■ **Set problem 1**: Write out every one of the records that follow the text, line by line, without changing a word.

Daily Archives: April 9, 2010

Apple Announces iAd (and Multitasking) in iPhone OS 4.0

On Wednesday, Apple announced its plans for iPhone OS 4.0 and somewhere in the fine print mentioned the new iAd mobile advertising platform.

Apple Previews iPhone OS 4

It is funny that about the same time this announcement was taking place, I was doing an in-class discussion in SI301 (and a day later with some UMich executives in the Business and Finance Forum) where I was trying to get both groups to think about the end of the web and the end of web-search as the primary way we view the web. I told them that instead of trying to figure out why, when or how search and the web would go away – but instead I asked them to assume that at some point in the future, when simply searching the web was not longer ‘interesting’ – and under that assumption, what would be its replacement.

■ **Set problem 2**: According to the post above, what new mobile advertising platform did Apple mention when it announced its plans for iPhone OS 4.0?

■ **Recorded information**:
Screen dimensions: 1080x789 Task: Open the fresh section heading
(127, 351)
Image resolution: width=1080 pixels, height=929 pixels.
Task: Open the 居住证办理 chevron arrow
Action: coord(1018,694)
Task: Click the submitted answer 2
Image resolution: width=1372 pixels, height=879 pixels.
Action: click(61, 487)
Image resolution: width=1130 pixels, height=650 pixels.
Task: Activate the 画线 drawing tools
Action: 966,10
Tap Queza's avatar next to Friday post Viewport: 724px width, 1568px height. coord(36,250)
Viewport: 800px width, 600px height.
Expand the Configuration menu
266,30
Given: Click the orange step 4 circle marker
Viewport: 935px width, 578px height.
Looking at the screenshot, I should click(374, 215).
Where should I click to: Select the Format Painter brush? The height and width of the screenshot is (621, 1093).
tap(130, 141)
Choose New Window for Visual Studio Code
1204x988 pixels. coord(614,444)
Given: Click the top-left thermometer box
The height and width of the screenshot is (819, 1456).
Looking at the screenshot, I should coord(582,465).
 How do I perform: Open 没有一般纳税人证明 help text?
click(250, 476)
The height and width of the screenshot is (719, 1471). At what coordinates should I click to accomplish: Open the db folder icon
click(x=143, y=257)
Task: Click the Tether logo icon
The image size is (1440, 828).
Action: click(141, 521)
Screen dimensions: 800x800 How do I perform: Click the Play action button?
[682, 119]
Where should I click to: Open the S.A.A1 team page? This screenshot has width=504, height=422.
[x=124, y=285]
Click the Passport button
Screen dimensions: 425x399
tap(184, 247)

■ **Reply 1**:
Screen dimensions: 1080x789 Task: Open the fresh section heading
(127, 351)
Image resolution: width=1080 pixels, height=929 pixels.
Task: Open the 居住证办理 chevron arrow
Action: coord(1018,694)
Task: Click the submitted answer 2
Image resolution: width=1372 pixels, height=879 pixels.
Action: click(61, 487)
Image resolution: width=1130 pixels, height=650 pixels.
Task: Activate the 画线 drawing tools
Action: 966,10
Tap Queza's avatar next to Friday post Viewport: 724px width, 1568px height. coord(36,250)
Viewport: 800px width, 600px height.
Expand the Configuration menu
266,30
Given: Click the orange step 4 circle marker
Viewport: 935px width, 578px height.
Looking at the screenshot, I should click(374, 215).
Where should I click to: Select the Format Painter brush? The height and width of the screenshot is (621, 1093).
tap(130, 141)
Choose New Window for Visual Studio Code
1204x988 pixels. coord(614,444)
Given: Click the top-left thermometer box
The height and width of the screenshot is (819, 1456).
Looking at the screenshot, I should coord(582,465).
 How do I perform: Open 没有一般纳税人证明 help text?
click(250, 476)
The height and width of the screenshot is (719, 1471). At what coordinates should I click to accomplish: Open the db folder icon
click(x=143, y=257)
Task: Click the Tether logo icon
The image size is (1440, 828).
Action: click(141, 521)
Screen dimensions: 800x800 How do I perform: Click the Play action button?
[682, 119]
Where should I click to: Open the S.A.A1 team page? This screenshot has width=504, height=422.
[x=124, y=285]
Click the Passport button
Screen dimensions: 425x399
tap(184, 247)

■ **Reply 2**: The iAd mobile advertising platform.